Can you render every line of the entries below as a JSON list of strings, one string per line, with blank lines left out?

Excerpt from a dataset

· · · · · · ·

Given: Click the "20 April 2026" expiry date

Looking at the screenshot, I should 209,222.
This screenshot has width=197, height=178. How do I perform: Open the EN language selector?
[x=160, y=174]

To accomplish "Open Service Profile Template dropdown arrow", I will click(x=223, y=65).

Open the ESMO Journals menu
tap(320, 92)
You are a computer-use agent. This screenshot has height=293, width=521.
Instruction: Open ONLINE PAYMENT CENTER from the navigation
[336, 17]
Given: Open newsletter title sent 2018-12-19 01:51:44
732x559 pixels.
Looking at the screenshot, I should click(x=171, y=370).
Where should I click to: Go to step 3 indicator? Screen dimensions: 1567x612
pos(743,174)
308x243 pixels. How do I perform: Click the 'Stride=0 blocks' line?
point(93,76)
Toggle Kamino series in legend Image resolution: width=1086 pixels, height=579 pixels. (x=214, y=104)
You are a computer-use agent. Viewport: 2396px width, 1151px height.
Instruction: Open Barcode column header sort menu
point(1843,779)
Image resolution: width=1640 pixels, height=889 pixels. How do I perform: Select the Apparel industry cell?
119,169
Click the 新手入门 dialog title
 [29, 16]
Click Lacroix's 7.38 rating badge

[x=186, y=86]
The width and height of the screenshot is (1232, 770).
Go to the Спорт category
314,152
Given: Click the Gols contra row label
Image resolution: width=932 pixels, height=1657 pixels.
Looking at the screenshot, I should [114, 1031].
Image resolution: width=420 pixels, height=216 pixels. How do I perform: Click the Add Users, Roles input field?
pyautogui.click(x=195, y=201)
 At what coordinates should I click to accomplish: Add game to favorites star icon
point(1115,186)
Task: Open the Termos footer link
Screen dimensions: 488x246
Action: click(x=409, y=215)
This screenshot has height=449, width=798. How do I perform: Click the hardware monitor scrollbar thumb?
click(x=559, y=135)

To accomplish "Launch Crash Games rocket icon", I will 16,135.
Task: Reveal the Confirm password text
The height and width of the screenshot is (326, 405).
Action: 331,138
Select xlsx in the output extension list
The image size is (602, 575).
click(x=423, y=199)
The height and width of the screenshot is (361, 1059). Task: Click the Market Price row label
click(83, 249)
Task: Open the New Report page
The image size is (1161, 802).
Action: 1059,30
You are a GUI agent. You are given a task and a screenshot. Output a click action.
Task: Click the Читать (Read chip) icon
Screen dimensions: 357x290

· · · · · · ·

The answer »
[
  "Given: Click the \"20 April 2026\" expiry date",
  "Looking at the screenshot, I should 209,222.",
  "This screenshot has width=197, height=178. How do I perform: Open the EN language selector?",
  "[x=160, y=174]",
  "To accomplish \"Open Service Profile Template dropdown arrow\", I will click(x=223, y=65).",
  "Open the ESMO Journals menu",
  "tap(320, 92)",
  "You are a computer-use agent. This screenshot has height=293, width=521.",
  "Instruction: Open ONLINE PAYMENT CENTER from the navigation",
  "[336, 17]",
  "Given: Open newsletter title sent 2018-12-19 01:51:44",
  "732x559 pixels.",
  "Looking at the screenshot, I should click(x=171, y=370).",
  "Where should I click to: Go to step 3 indicator? Screen dimensions: 1567x612",
  "pos(743,174)",
  "308x243 pixels. How do I perform: Click the 'Stride=0 blocks' line?",
  "point(93,76)",
  "Toggle Kamino series in legend Image resolution: width=1086 pixels, height=579 pixels. (x=214, y=104)",
  "You are a computer-use agent. Viewport: 2396px width, 1151px height.",
  "Instruction: Open Barcode column header sort menu",
  "point(1843,779)",
  "Image resolution: width=1640 pixels, height=889 pixels. How do I perform: Select the Apparel industry cell?",
  "119,169",
  "Click the 新手入门 dialog title",
  " [29, 16]",
  "Click Lacroix's 7.38 rating badge",
  "[x=186, y=86]",
  "The width and height of the screenshot is (1232, 770).",
  "Go to the Спорт category",
  "314,152",
  "Given: Click the Gols contra row label",
  "Image resolution: width=932 pixels, height=1657 pixels.",
  "Looking at the screenshot, I should [114, 1031].",
  "Image resolution: width=420 pixels, height=216 pixels. How do I perform: Click the Add Users, Roles input field?",
  "pyautogui.click(x=195, y=201)",
  " At what coordinates should I click to accomplish: Add game to favorites star icon",
  "point(1115,186)",
  "Task: Open the Termos footer link",
  "Screen dimensions: 488x246",
  "Action: click(x=409, y=215)",
  "This screenshot has height=449, width=798. How do I perform: Click the hardware monitor scrollbar thumb?",
  "click(x=559, y=135)",
  "To accomplish \"Launch Crash Games rocket icon\", I will 16,135.",
  "Task: Reveal the Confirm password text",
  "The height and width of the screenshot is (326, 405).",
  "Action: 331,138",
  "Select xlsx in the output extension list",
  "The image size is (602, 575).",
  "click(x=423, y=199)",
  "The height and width of the screenshot is (361, 1059). Task: Click the Market Price row label",
  "click(83, 249)",
  "Task: Open the New Report page",
  "The image size is (1161, 802).",
  "Action: 1059,30",
  "You are a GUI agent. You are given a task and a screenshot. Output a click action.",
  "Task: Click the Читать (Read chip) icon",
  "Screen dimensions: 357x290"
]